[SUPPLIED TEXT]
+ + + + +

The mayor added he was “damned embarrassed” on reading the morning’s newspaper and seeing he got a raise. Kim’s $30,581 raise was among big raises approved by the Salary Commission for 33 top officials.

The Legislature gave the counties authority to raise the general excise tax, or GET, provided they have an ordinance in place by March 31. It’s estimated to raise anywhere from $25 million to as much as $40 million for Hawaii County annually. So far, only Honolulu and Kauai have done so.

Council to vote on GET

Even as Kim blasted the GET hike as hitting poor people the most, his finance director sent the council a bill raising the tax.

“At this point, I don’t know whether I will push for it, or support it, but I will leave it open,” Kim told the panel. “The excise tax is the worst regressive tax. We’re taxing again the people who can least afford to pay taxes … they pay more.”

Kim was responding to Sen. Lorraine Inouye, D-Hilo, Hamakua, Kohala, North Kona, who asked why the county hasn’t taken advantage of the tax revenue opportunity provided by the Legislature.

“They ask us to help them and my suggestion is to go ahead and raise taxes,” Inouye said about county officials.

Kim told the panel that costs outside his control continue to rise. Thanks to recent collective bargaining agreements at the state level, employees’ salaries and benefits now account for 62.5 percent of the $491 million county budget, he said.

Payments on bond issues from prior years account for 12.5 percent. A state-mandated increase in post-retirement benefits other than pensions, known as GASB-45, will bring next year’s county contribution to 15.35 percent of the general fund, compared to about 6 percent in 2006.

Hawaii County voters also passed a charter amendment that takes 2 percent of property tax revenues off the top to purchase land for preservation. An additional 9.25 percent is taken to maintain those lands.

Mayors seek taxing authority

Kim, along with the other three county mayors and representatives from all four county councils, asked the Senate Ways and Means Committee and House Finance Committee to restore previous allocations of the transient accommodations tax — collected on hotels and lodging of less than 180 days — to give the counties a greater share.

County mayors also asked the Legislature to give it more broad-based taxing authority, through HB 1664.

The bill states, “Each county shall have the power, by ordinance, for general revenue purposes, to levy, assess, and collect, or provide for the levying, assessment, and collection of taxes, including surcharges on taxes imposed by the state, as each county shall determine on persons, transactions, occupations, privileges, subjects, and personal property located within its geographical limits, and upon the transfer of real property, or of any interest in real property situate within the county levying and assessing the tax.”

HB 1665, part of the mayors’ legislative package, would give the counties 55 percent of TAT collections, with the state getting 45 percent. That could mean as much as $200 million for the counties to share, an amount that would increase as tourism increased. Currently, the counties share $103 million of the approximately $450 million collected each year, with Hawaii County getting $19.2 million of that.

The TAT no longer is the county’s second-highest source of revenue. Property taxes account for about 74.5 percent of this year’s general fund revenues, compared to 4.3 percent for TAT. An additional 5 percent was drawn from the fund balance, and licenses and charges for services accounted for 6.1 percent.

+ + + + +

[COLLECTED MATERIAL]
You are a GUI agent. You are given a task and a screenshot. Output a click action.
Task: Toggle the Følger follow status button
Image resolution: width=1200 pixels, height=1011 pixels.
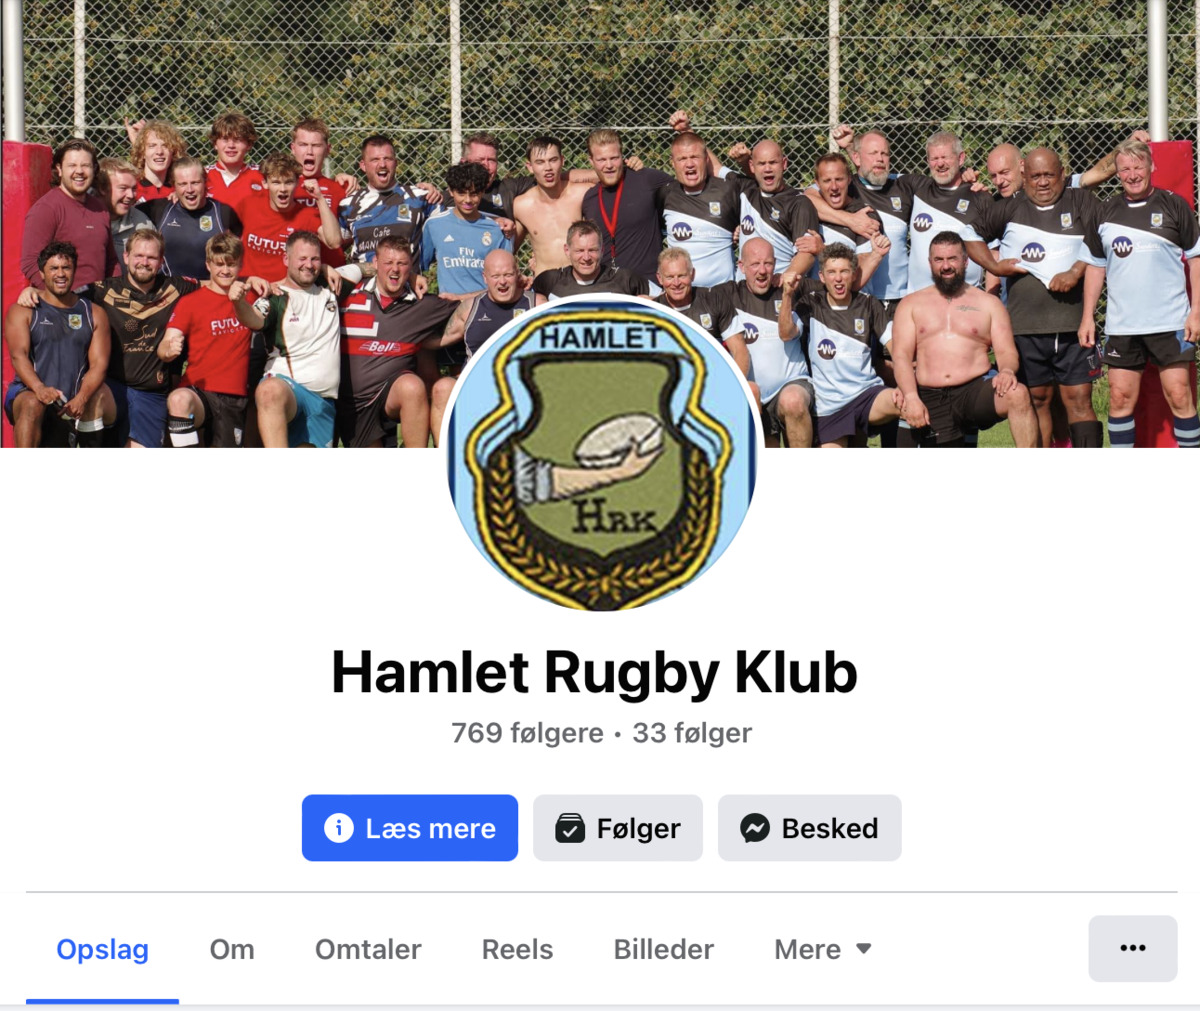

+ + + + +

[SHORT PROBLEM A] Decide whether each statement agrees with the county tax article, answering yes or no and quoting the deciding words: (i) Honolulu and Kauai have already raised the general excise tax. (ii) Employees' salaries and benefits make up half of the county budget. (iii) HB 1665 would give the counties 55 percent of TAT collections.
[SHORT PROBLEM B] According to the county tax article, by what date must a county have an ordinance in place to raise the general excise tax?
[SHORT PROBLEM C] Duplicate the passage of the county tax article starting at "Payments on bond" and ending at "maintain those lands.".

[EXPECTED ANSWER A]
(i) Yes: "So far, only Honolulu and Kauai have done so."
(ii) No: "employees’ salaries and benefits now account for 62.5 percent of the $491 million county budget"
(iii) Yes: "HB 1665, part of the mayors’ legislative package, would give the counties 55 percent of TAT collections"

[EXPECTED ANSWER B] By March 31.

[EXPECTED ANSWER C]
Payments on bond issues from prior years account for 12.5 percent. A state-mandated increase in post-retirement benefits other than pensions, known as GASB-45, will bring next year’s county contribution to 15.35 percent of the general fund, compared to about 6 percent in 2006.

Hawaii County voters also passed a charter amendment that takes 2 percent of property tax revenues off the top to purchase land for preservation. An additional 9.25 percent is taken to maintain those lands.